I’m doing it for me. I’m doing it for my children, to set an example for them so they continue their education. Education is the key.
Last week, we introduced you to our new project: A First Chapter, stories of promise, growth and inspiration through early education.
A First Chapter is borne out of the desire to celebrate the families, educators and communities that help plant the seeds of success and to show the importance of supporting young children. Because their first chapter is our next chapter.
Now, we’re excited to introduce you to our first family: Meet Kimberly Johnson, a 47-year-old mother of three. Kimberly just completed her associate’s degree and is already back in school working on her nursing degree, while also working as a medical assistant.
"I’m doing it for my children … Education is the key." – Kimberly Johnson: student, medical assistant, mother of 5-year-old Kingston. #afirstchapterFollow their education journey at A First Chapter: afirstchapter.org
Posted by Waterford Institute on Thursday, November 2, 2017
“I hadn’t graduated since 1988, with my diploma from high school,” she says. “Another two-and-a-half years, I’ll have my B.S.”
“So I’m back at it.

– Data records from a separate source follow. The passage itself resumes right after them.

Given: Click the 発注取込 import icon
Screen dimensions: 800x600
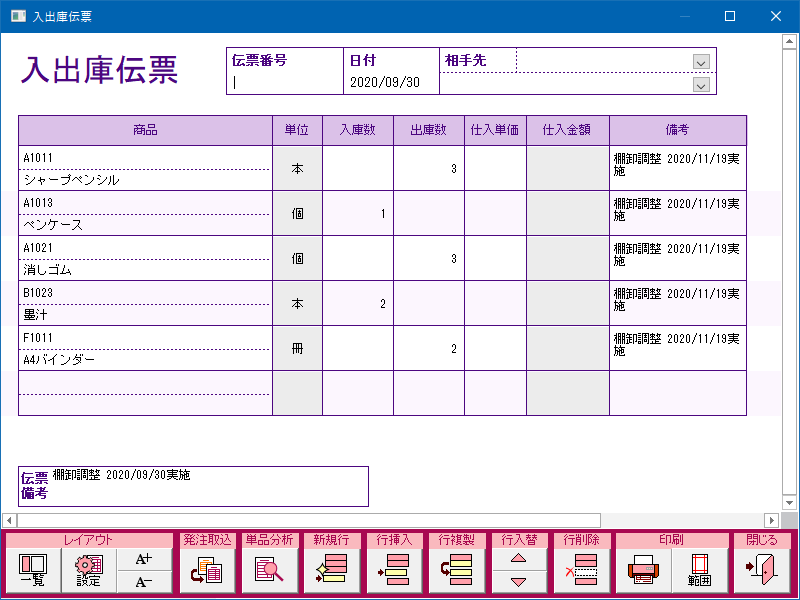Looking at the screenshot, I should pos(206,571).
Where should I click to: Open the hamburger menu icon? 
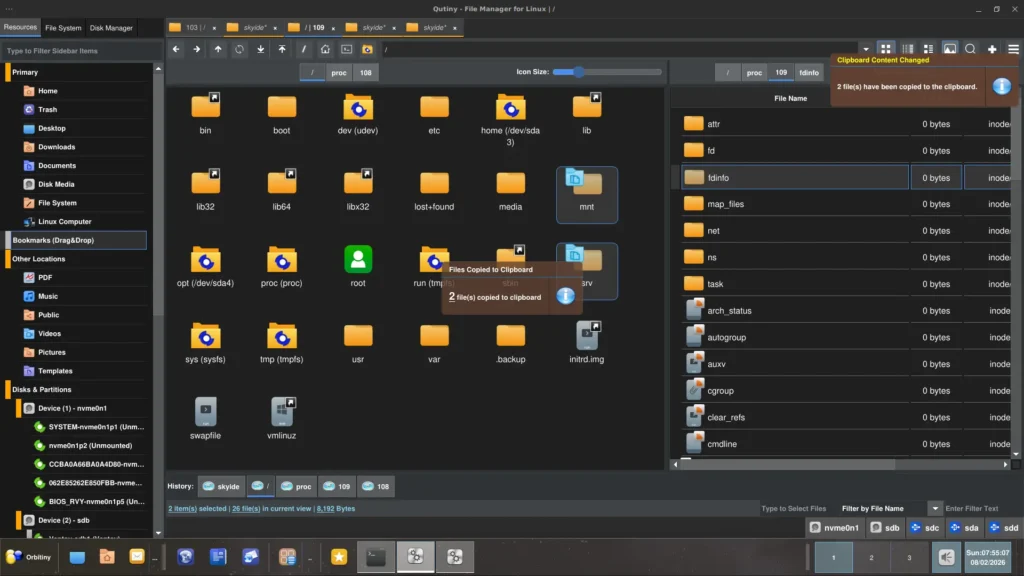[1013, 49]
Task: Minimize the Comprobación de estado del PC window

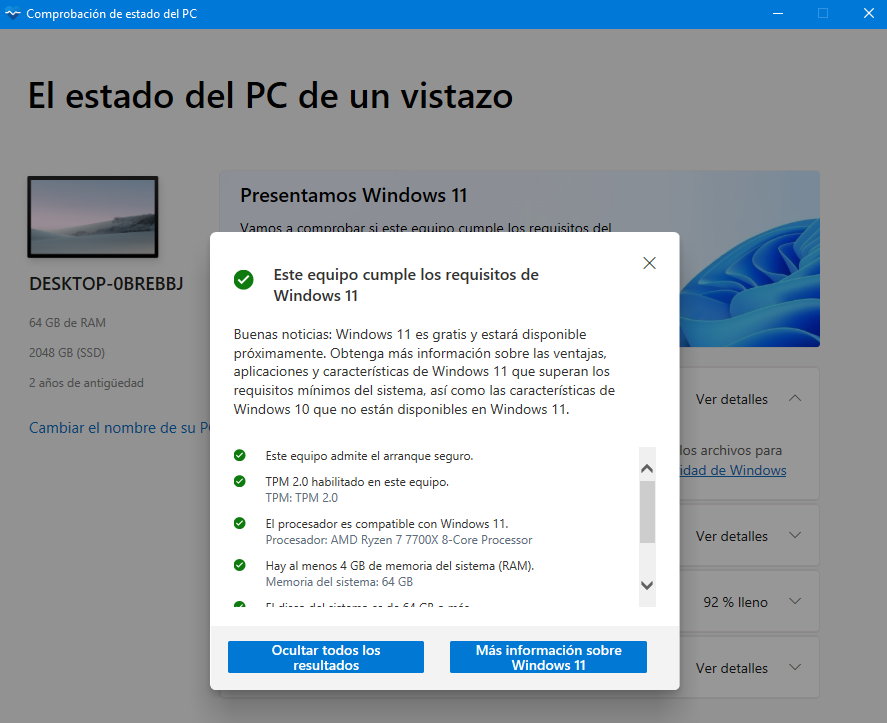Action: tap(778, 14)
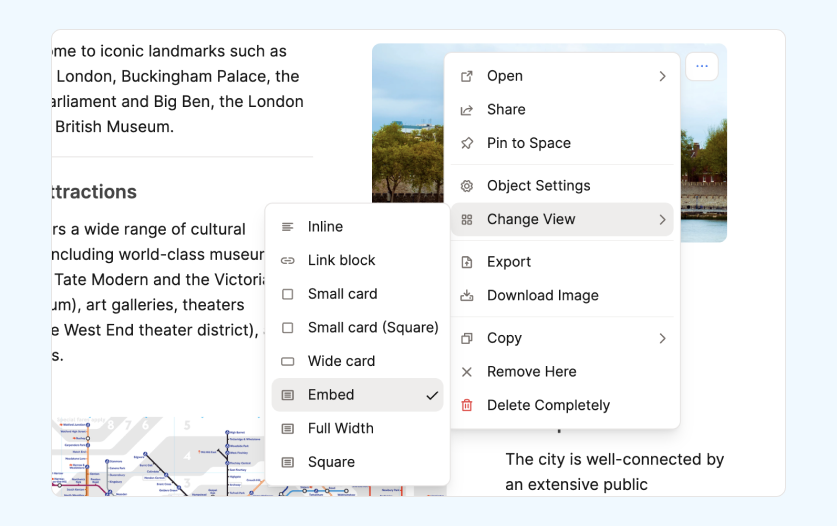Click the Share arrow icon
This screenshot has width=837, height=526.
pos(466,110)
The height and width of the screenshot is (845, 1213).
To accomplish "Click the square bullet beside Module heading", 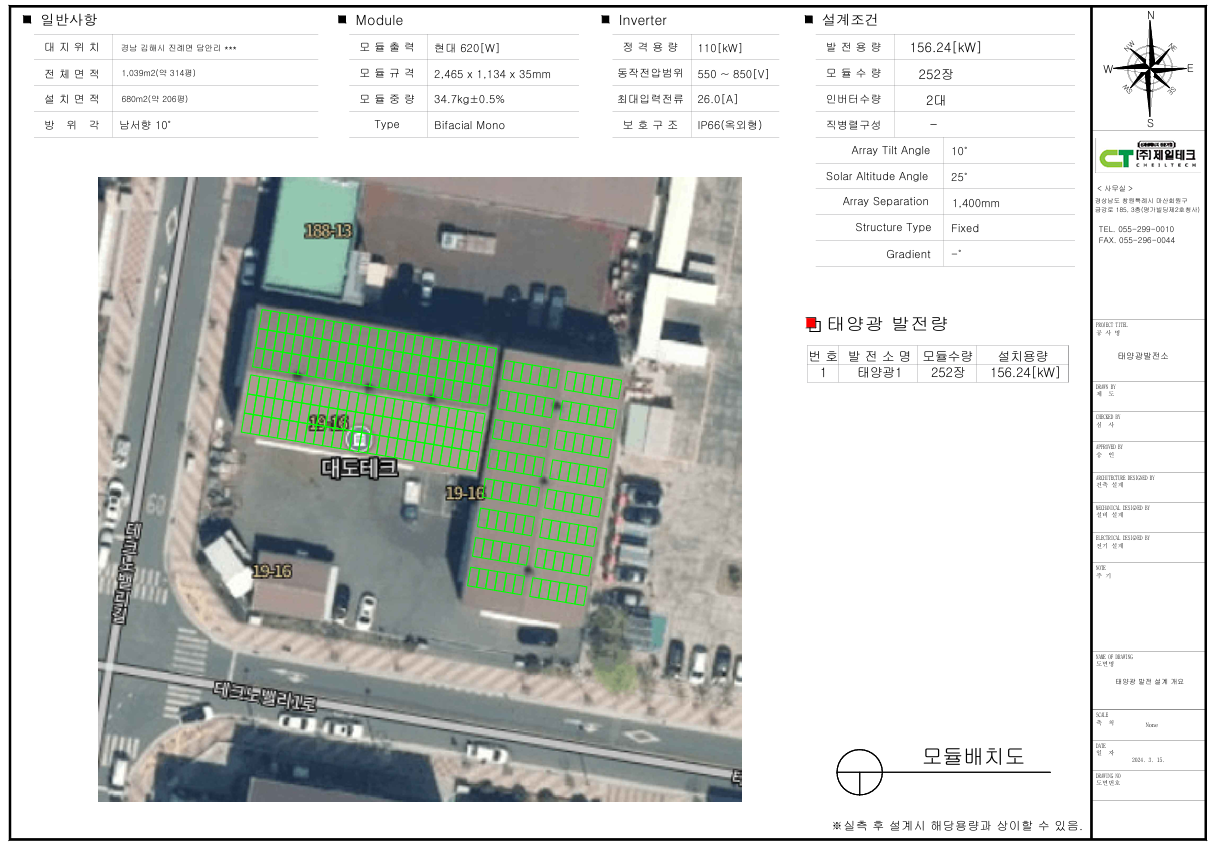I will (342, 20).
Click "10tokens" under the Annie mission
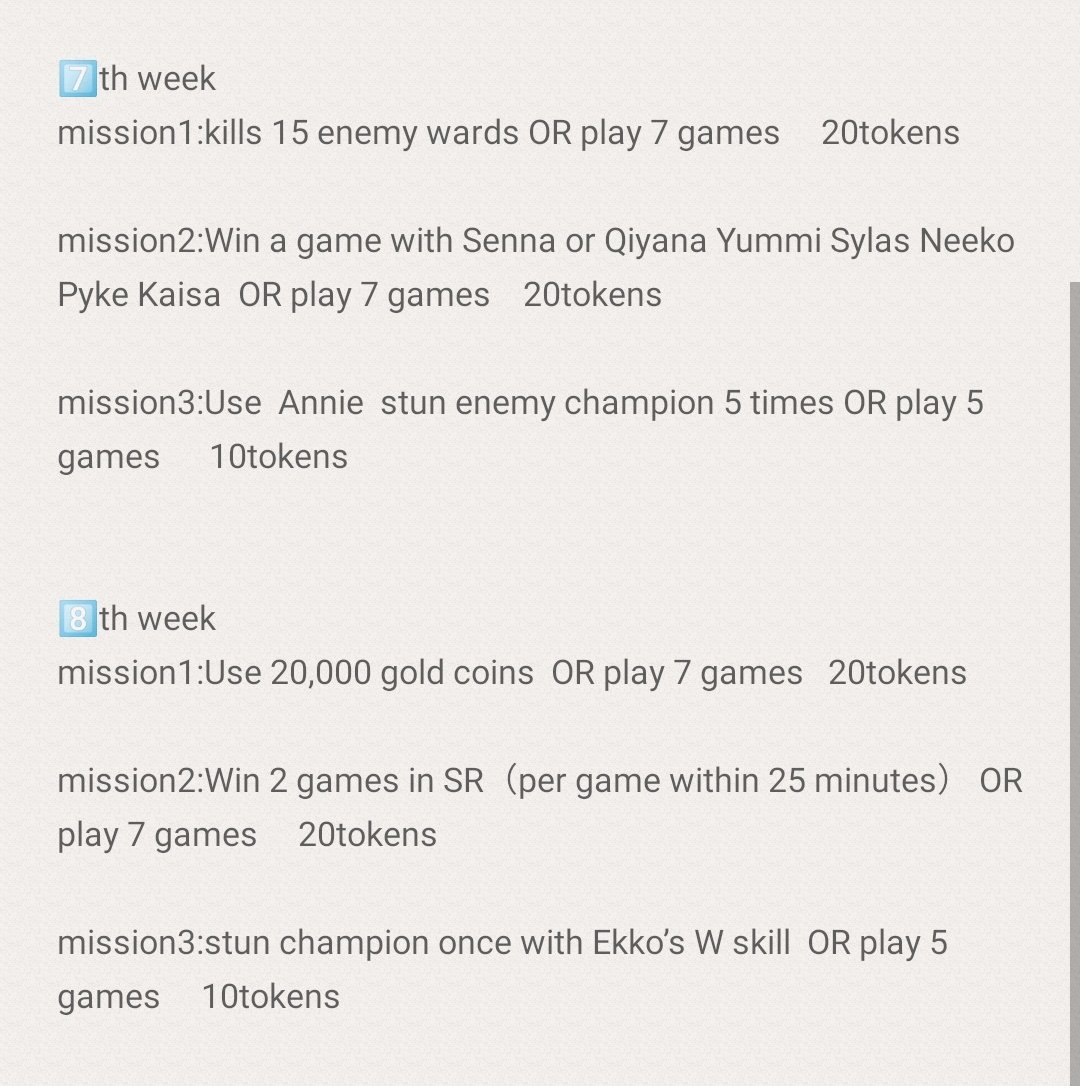The width and height of the screenshot is (1080, 1086). click(278, 457)
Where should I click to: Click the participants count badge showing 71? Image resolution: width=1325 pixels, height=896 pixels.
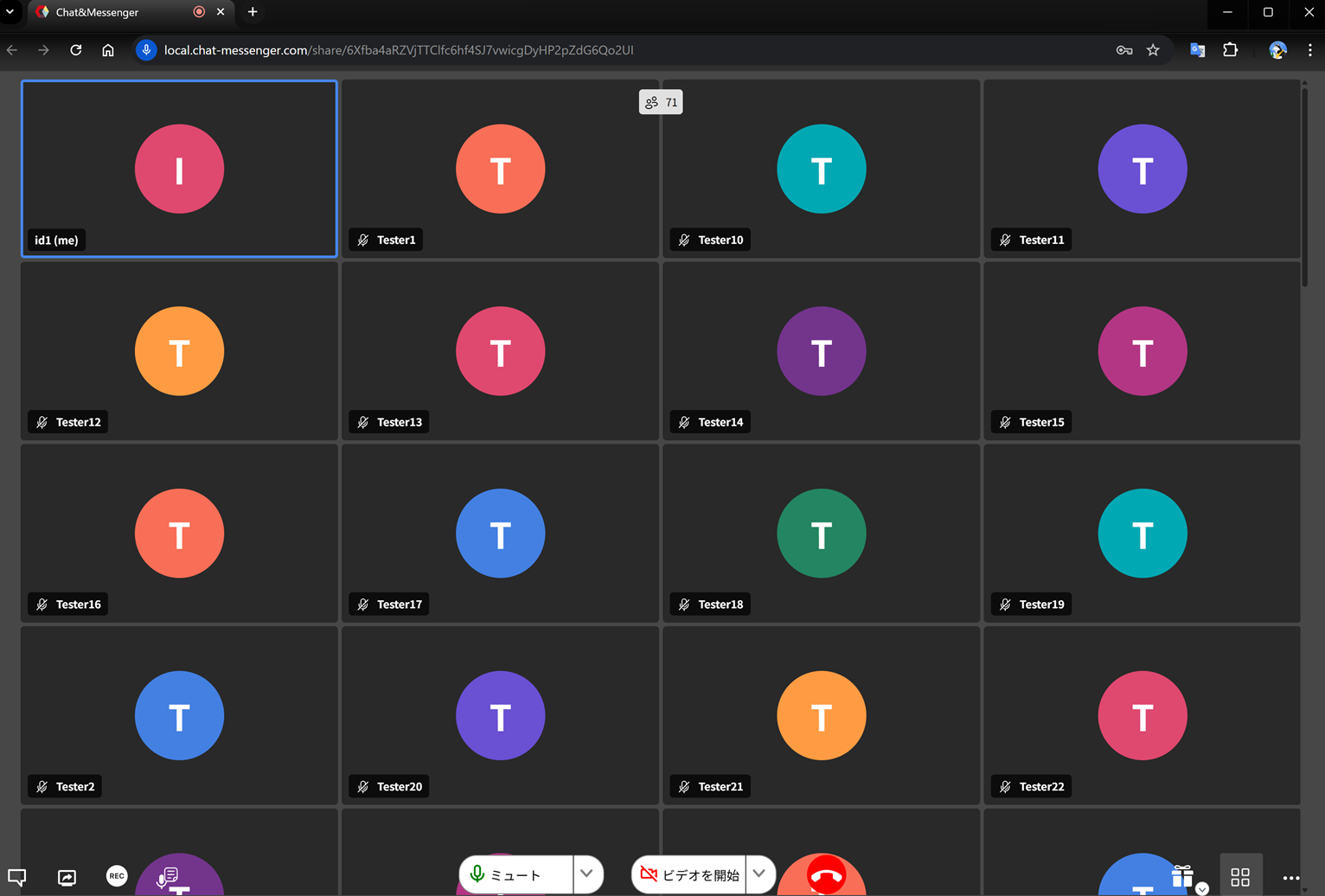(661, 102)
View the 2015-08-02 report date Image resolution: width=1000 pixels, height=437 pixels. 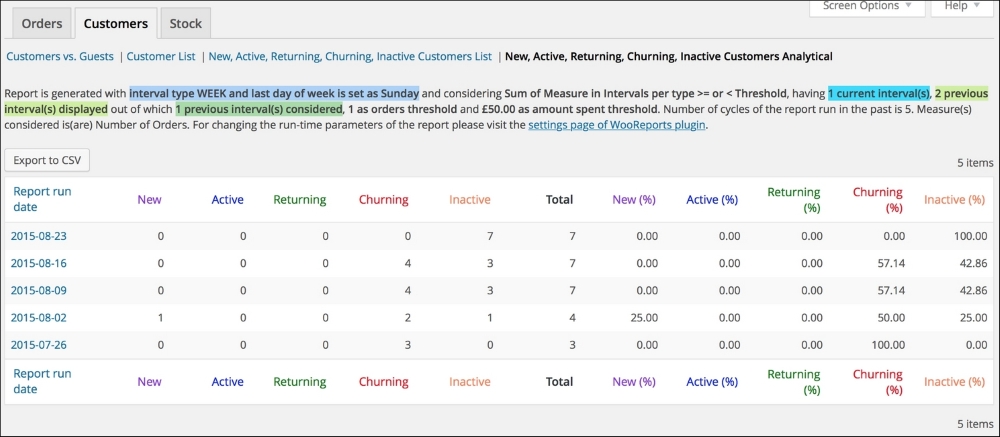[39, 317]
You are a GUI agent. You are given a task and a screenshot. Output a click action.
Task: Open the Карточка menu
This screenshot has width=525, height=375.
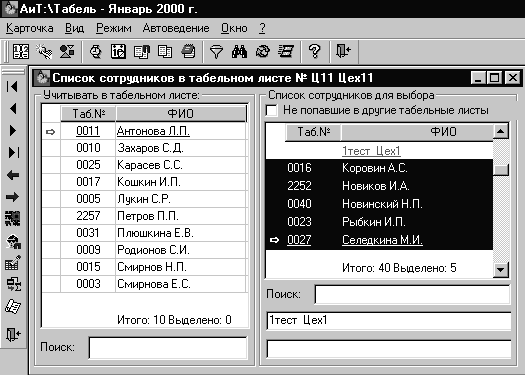point(29,28)
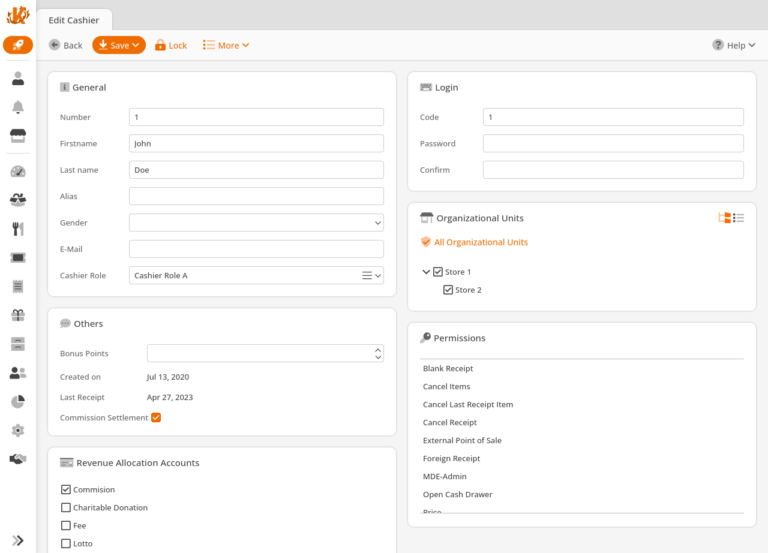Click the Save button
Viewport: 768px width, 553px height.
point(119,45)
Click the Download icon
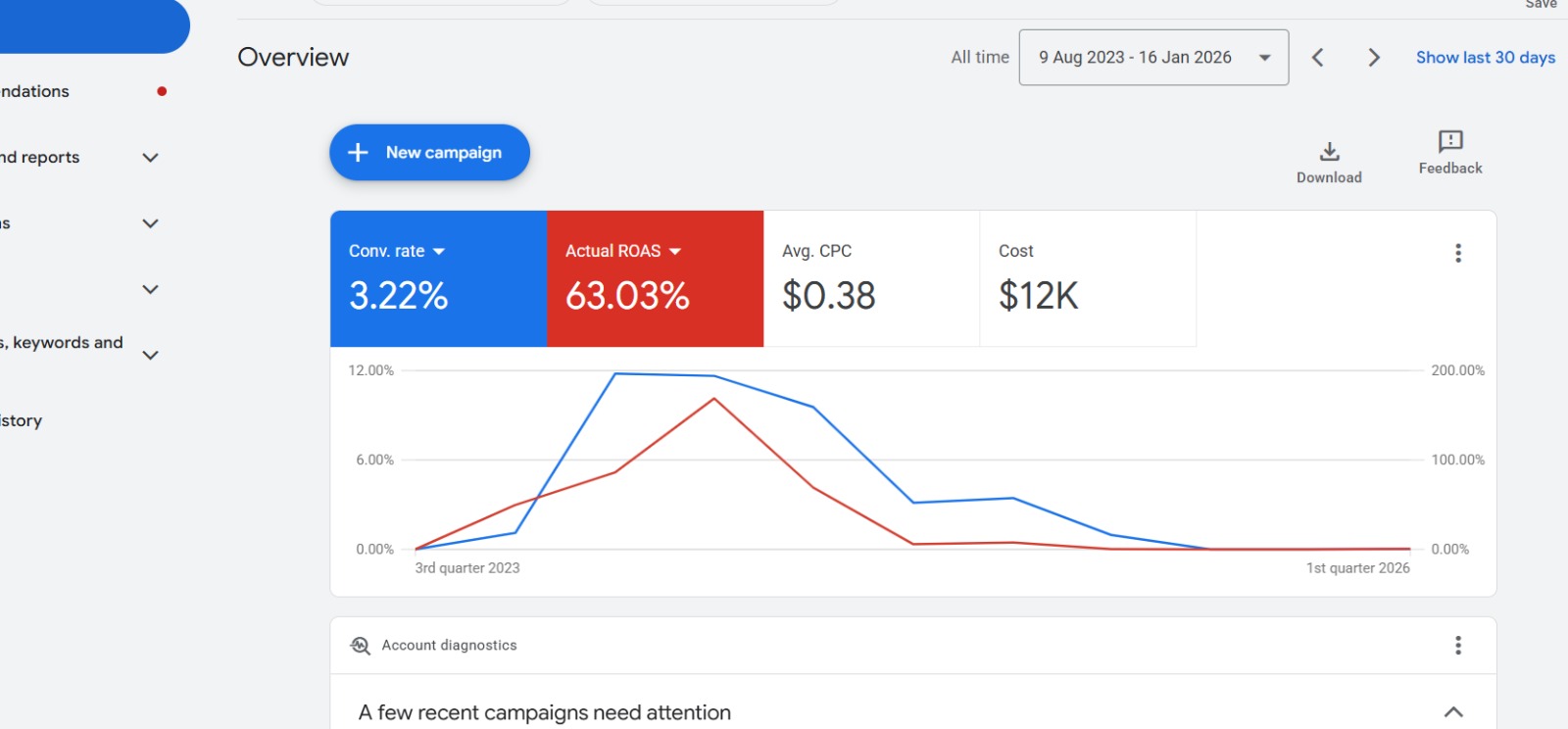The image size is (1568, 729). click(x=1329, y=152)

I worked hard, so hard. But I have to do it. I’m doing it for me. I’m doing it for my children, to set an example for them so they continue their education. Education is the key.”
Kimberly is also working to pass that philosophy down to her children, especially 5-year-old Kingston who participated in our Waterford UPSTART pilot in Philadelphia this past year and started kindergarten this fall. Waterford UPSTART is an at-home kindergarten readiness program that uses Waterford’s adaptive curriculum and parent support services to prepare children for school.
“All I want him to do is, stay in school, do his work, stay on task, and make me proud. Sky’s the limit for my son.”
As a nonprofit partner for educators and families, we know how important it is that every child get a chance at success from the start. That’s why we think it’s so important to share stories of families like the Johnsons—people committed to giving themselves and their children a better future through education.
Help Us Spread the Word
If you enjoy the stories and, like us, consider early education to be of urgent importance, please consider sharing A First Chapter videos and images. Together, we can create awareness of how important it is to ensure every child has an equal shot at success from the very start.
Fade from black
Lower third: West Philadelphia, PA
Text on screen: Kingston
Kimberly Johnson: “Kingston? Hey honey.”
Kimberly: I love being a mom. It’s sweet, you know. Everything my mom taught me, I teach them. You gotta do your homework, read, so that’s what I try to do with him. So my name is Kimberly Johnson, 47 year-old, mother of 3. I have a 25 year-old, a 17 year-old, and now a 5 year-old.
Cut to Kingston and mom eating food
Kingston: Thanks mom.
Kimberly: You’re welcome. Go ahead.
Kimberly: Kingston is a loveable child, very playful, very easy to get along with. Loves to play sports, the movies, he’s just a good child, he just likes to have fun.
Kingston: Watch this.
Kimberly: Boy what you watchin’? Oh who that is?
Kingston: Kofi Kingston.
Kimberly: Uh huh. What he do? Go ahead, show ‘em.
Kimberly: He gets what he wants, I always say King gets that the King wants. So he bosses them around. “Mommy you do this, you do that.” You know…yeah, he the boss.
I just graduated May 13 with my Associates in Science and Allied Health. I’m back at it yes. Education is the key. I have to do it, I’m doing it for me, I’m doing it for my children, set an example for them. That they can continue to do good in school and continue they education.
Kingston: (Spelling) K-I-N-G-S-T-O-N
Kimberly: I constantly make him write. I think he needs to. The reading to him and the sight words, I’m constant with the sight words, because those words gonna be in his synthesis and he needs to know this.
Waterford UPSTART computer program: Click on each letter, and say the letter sound with me.
Kinsgon: “E, E, R”
Kimberly: He has to be able to comprehend, if somebody’s speaking to him, or going to school, when he’s starting kindergarten. He thinks he’s in kindergarten now. I said, “no you’re not in kindergarten yet, but get ready to start, and it’s gonna be a little different. All this stuff that we doing they gonna be doing this.”
Kingston: 1,2,3,4,5,6,7,8,9. I did 9.
Kimberly: When I did the interview with the one Catholic school, the teacher was very impressed. She said, “He did excellent!” And I’m like, okay… You’re maturing, okay.
Kingston: Look at my shoes, these are my dinosaur pairs.
Kingston: MOM! MOM! Is this the right foot?
Kimberly: That’s the right foot, yeah.
Kingston: Oh yeah, it’s the right foot.
Kimberly: Pull and push. Pull and push.
Kingston: Got it. Got it.
Kimberly: He’s more mature, he was acting like a baby all before, now it’s like, he’s his own person. He’s beyond ready for next year. All I want him to do is, stay in school, do his work, stay on task, and make me proud. Sky’s the limit for my son.